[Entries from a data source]
========

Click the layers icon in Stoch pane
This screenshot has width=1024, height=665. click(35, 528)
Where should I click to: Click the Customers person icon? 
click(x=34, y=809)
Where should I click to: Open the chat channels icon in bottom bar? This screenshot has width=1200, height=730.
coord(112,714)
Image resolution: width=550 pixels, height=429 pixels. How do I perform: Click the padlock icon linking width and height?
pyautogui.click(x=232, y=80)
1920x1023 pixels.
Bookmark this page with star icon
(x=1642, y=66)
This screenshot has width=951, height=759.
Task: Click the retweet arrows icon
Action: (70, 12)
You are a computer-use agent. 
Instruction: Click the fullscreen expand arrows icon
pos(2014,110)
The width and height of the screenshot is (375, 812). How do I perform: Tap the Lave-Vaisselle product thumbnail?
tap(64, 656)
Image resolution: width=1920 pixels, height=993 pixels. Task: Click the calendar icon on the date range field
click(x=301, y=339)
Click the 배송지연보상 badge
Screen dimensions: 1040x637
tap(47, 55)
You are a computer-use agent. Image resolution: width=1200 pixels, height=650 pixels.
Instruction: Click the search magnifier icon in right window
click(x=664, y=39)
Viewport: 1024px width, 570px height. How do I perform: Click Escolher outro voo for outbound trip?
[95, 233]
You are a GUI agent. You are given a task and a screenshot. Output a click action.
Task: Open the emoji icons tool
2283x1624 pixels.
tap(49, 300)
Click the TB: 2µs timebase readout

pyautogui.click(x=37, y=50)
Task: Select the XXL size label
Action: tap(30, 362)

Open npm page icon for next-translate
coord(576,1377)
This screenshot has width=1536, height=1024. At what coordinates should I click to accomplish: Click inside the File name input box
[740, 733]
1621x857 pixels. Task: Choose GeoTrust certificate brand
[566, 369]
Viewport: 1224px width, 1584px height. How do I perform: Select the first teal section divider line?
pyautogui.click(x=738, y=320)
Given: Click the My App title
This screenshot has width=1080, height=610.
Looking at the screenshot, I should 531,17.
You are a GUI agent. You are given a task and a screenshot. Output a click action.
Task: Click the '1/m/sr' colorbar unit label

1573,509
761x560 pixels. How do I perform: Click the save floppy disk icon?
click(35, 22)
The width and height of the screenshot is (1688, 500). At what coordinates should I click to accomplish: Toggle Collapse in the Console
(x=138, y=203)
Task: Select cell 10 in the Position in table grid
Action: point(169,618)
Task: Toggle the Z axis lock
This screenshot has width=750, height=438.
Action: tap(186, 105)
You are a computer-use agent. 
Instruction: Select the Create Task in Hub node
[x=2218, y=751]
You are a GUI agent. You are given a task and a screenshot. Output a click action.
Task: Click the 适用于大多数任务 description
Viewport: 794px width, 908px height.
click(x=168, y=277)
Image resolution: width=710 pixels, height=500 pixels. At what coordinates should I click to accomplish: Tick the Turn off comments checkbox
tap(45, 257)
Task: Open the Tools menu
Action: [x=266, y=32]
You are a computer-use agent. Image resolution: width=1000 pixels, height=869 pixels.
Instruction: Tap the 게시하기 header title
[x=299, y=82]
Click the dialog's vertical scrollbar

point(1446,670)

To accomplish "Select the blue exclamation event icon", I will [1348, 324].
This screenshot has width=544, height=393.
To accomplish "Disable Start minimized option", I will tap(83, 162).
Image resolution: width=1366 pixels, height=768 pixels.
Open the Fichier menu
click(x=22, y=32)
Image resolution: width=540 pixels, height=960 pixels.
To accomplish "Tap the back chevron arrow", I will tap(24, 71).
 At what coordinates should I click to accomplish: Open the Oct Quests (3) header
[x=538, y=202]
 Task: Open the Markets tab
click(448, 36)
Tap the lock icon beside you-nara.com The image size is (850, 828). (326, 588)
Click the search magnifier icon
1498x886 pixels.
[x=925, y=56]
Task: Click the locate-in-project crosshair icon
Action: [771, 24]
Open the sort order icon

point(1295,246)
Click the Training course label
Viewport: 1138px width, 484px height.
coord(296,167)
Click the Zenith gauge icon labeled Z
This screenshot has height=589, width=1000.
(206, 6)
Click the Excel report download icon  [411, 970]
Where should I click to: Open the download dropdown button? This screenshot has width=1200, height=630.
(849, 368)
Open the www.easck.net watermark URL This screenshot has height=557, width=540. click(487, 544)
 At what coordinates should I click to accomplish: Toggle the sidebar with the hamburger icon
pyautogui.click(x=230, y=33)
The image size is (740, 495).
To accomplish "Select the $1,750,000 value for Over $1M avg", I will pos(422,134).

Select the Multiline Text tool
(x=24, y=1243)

========

(Instruction): Can you reproduce word for word the stretch of the entries above from their start through the line containing "pyautogui.click(x=232, y=80)", including that line?

(Output):
Click the layers icon in Stoch pane
This screenshot has width=1024, height=665. click(35, 528)
Where should I click to: Click the Customers person icon? 
click(x=34, y=809)
Where should I click to: Open the chat channels icon in bottom bar? This screenshot has width=1200, height=730.
coord(112,714)
Image resolution: width=550 pixels, height=429 pixels. How do I perform: Click the padlock icon linking width and height?
pyautogui.click(x=232, y=80)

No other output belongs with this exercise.